The latest surge in Bitcoin has been fueled by investors, particularly those in China, betting on the future growth of the currency as a credible alternative.
Bitcoin was created anonymously in 2010 as an experimental form of money that exists only online. It is not managed by any central authority and is "mined" by solving complex math problems using powerful computers.
The algorithm behind the virtual currency caps the total number of Bitcoins at 21 million. Currently, there are almost 12 million Bitcoins in circulation, giving the currency a total market value of almost $8.5 billion.
Twins Tyler and Cameron Winklevoss, who have said they believe Bitcoin will be a better long-term bet than gold and have filed paperwork to create launch a Bitcoin exchanged traded fund, predicted that the Bitcoin market could be worth up to $400 billion.

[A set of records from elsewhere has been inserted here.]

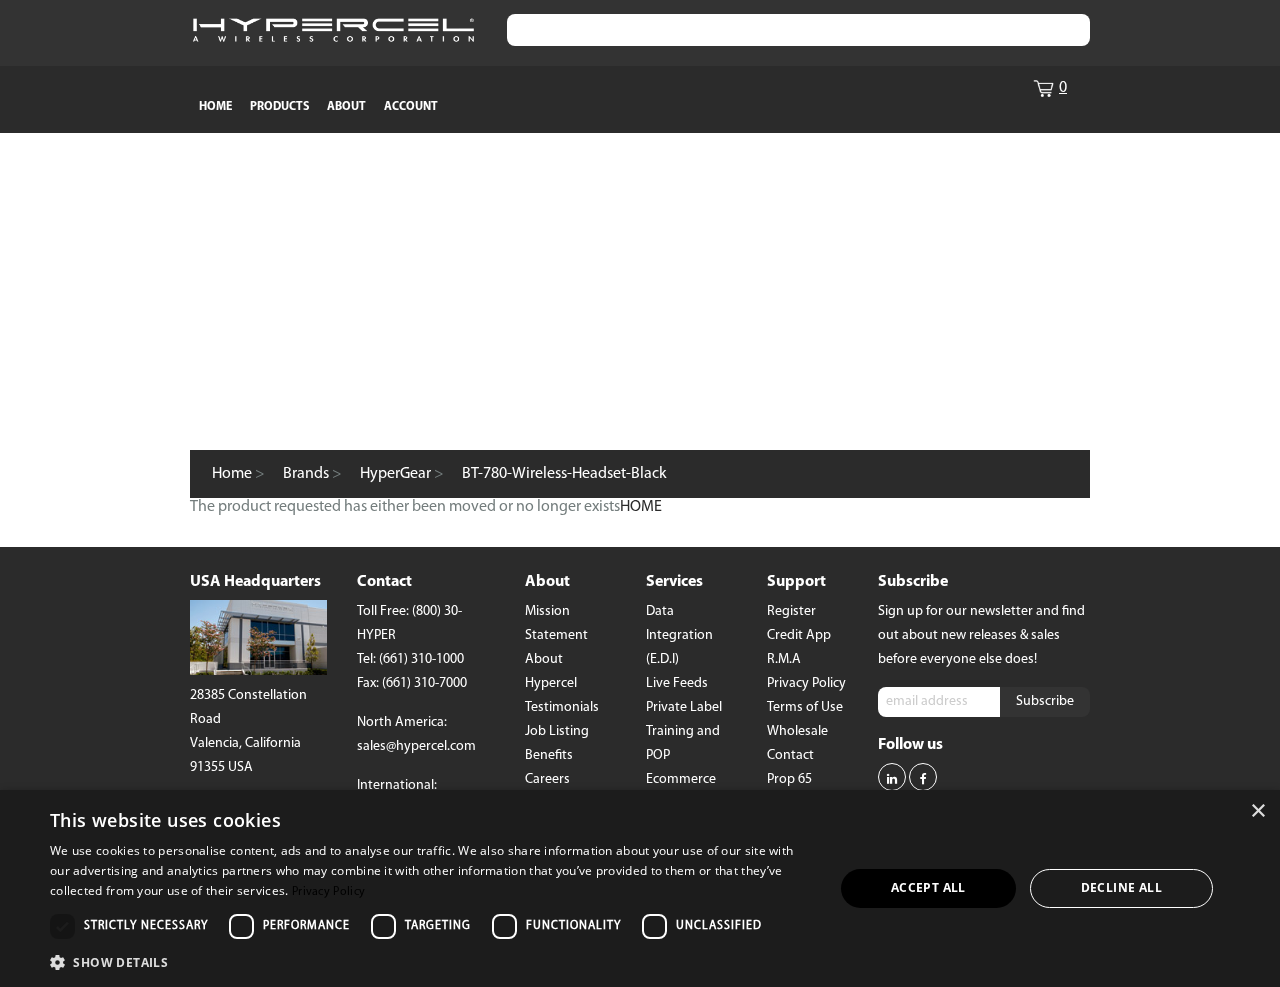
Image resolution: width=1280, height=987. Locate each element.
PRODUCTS (279, 107)
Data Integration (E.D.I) (679, 635)
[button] (430, 961)
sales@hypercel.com (416, 746)
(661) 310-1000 (421, 659)
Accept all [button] (928, 887)
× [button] (1257, 811)
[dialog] (640, 888)
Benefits (549, 755)
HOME (215, 107)
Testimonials (562, 707)
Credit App (799, 635)
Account (411, 107)
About (346, 107)
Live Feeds (677, 683)
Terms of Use (805, 707)
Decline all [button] (1121, 887)
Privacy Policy (806, 683)
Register (791, 611)
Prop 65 (789, 779)
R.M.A (784, 659)
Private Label (684, 707)
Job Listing (557, 731)
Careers (547, 779)
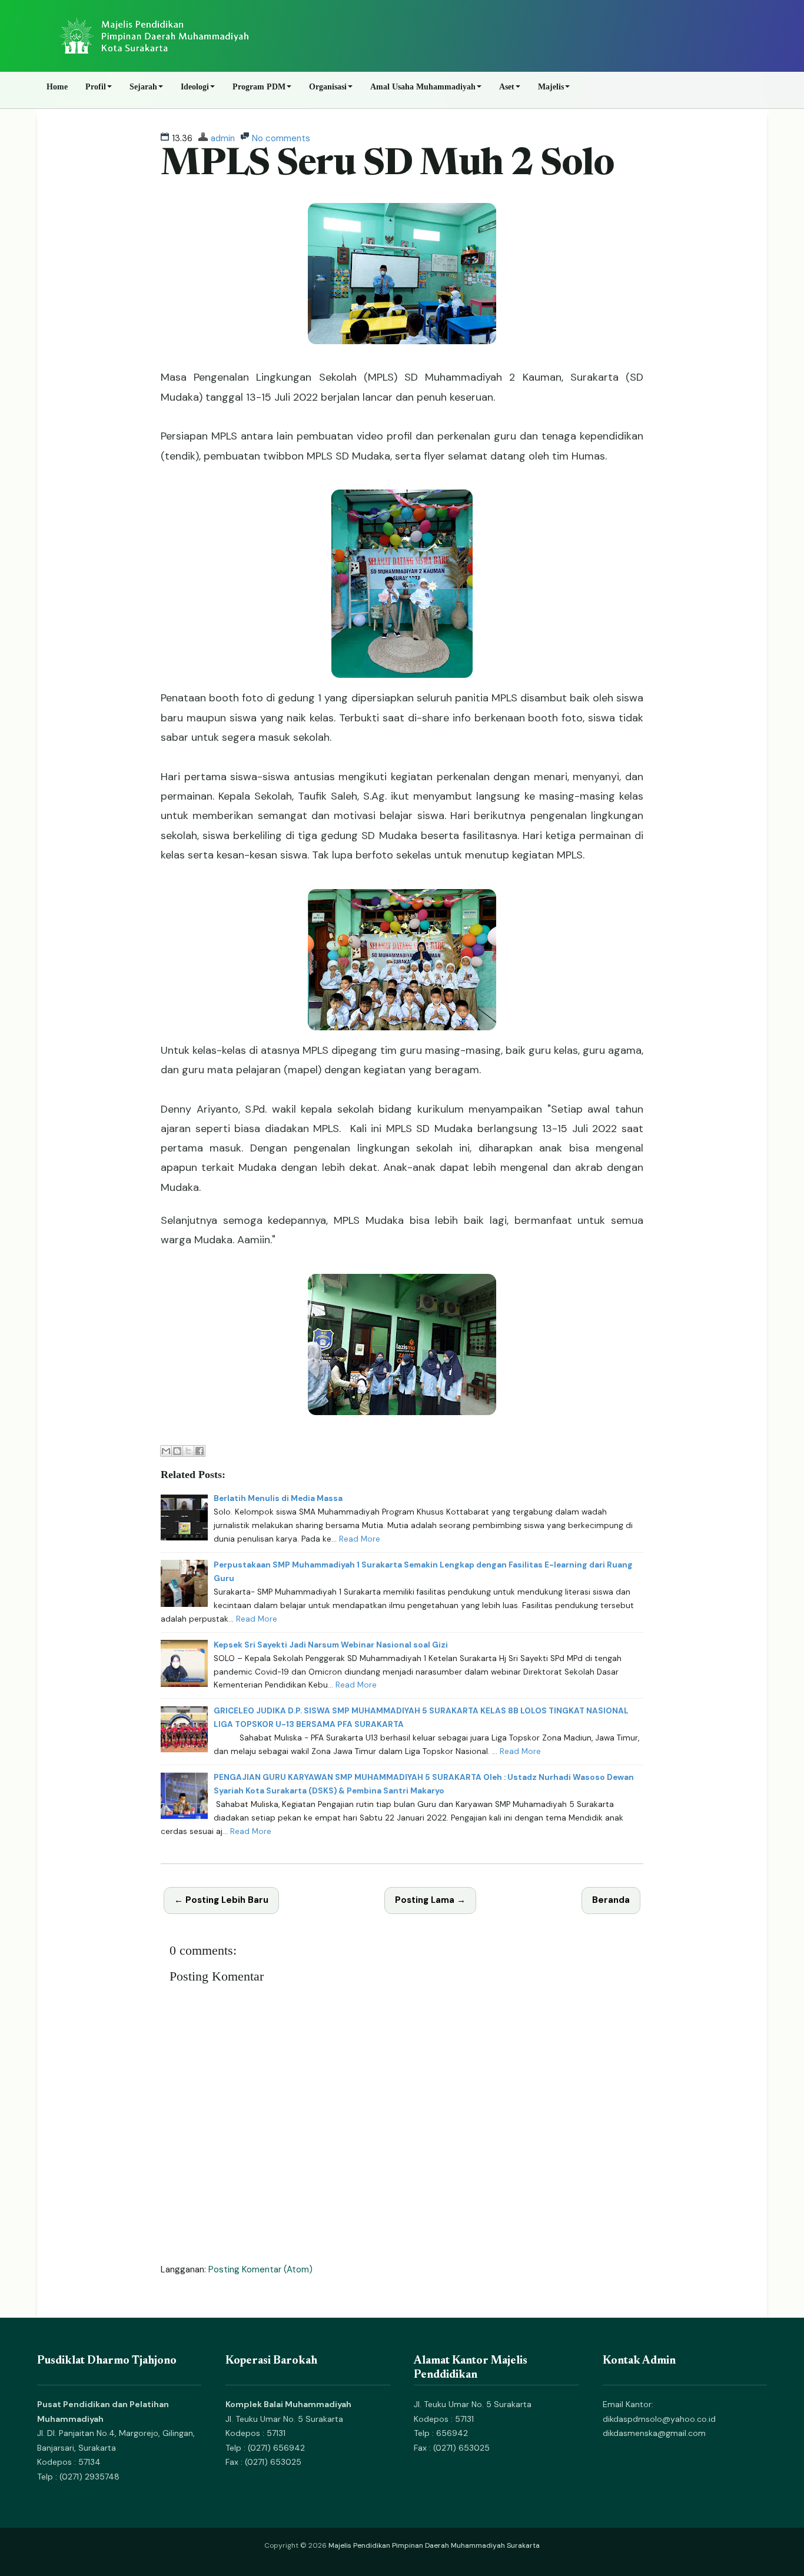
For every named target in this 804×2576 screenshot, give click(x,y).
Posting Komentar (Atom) (260, 2269)
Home (57, 86)
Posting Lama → (430, 1900)
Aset (506, 86)
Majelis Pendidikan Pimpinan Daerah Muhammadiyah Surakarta (434, 2545)
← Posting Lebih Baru (221, 1900)
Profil (95, 86)
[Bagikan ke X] (188, 1451)
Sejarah (143, 86)
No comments (281, 138)
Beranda (611, 1900)
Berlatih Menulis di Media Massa (278, 1498)
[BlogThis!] (177, 1451)
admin (223, 138)
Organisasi (328, 86)
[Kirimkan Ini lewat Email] (166, 1451)
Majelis (551, 86)
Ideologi (195, 86)
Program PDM (258, 86)
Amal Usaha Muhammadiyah (423, 86)
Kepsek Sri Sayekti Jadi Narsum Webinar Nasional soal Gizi (331, 1645)
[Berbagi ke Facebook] (199, 1451)
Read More (359, 1539)
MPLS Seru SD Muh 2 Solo (387, 165)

Though Bitcoin has been gaining traction among investors and even consumers, government officials worry about the lack of regulation for the digital currency, especially since it's been commonly used for anonymously buying drugs and other criminal activity.
The FBI recently shut down Silk Road, an online black market for illicit drugs that primarily used Bitcoin.
But an official from the Justice Department told lawmakers on the Senate Committee on Homeland Security and Government Affairs Monday that the DOJ still needs more help catching criminals who use digital and mostly untraceable currency.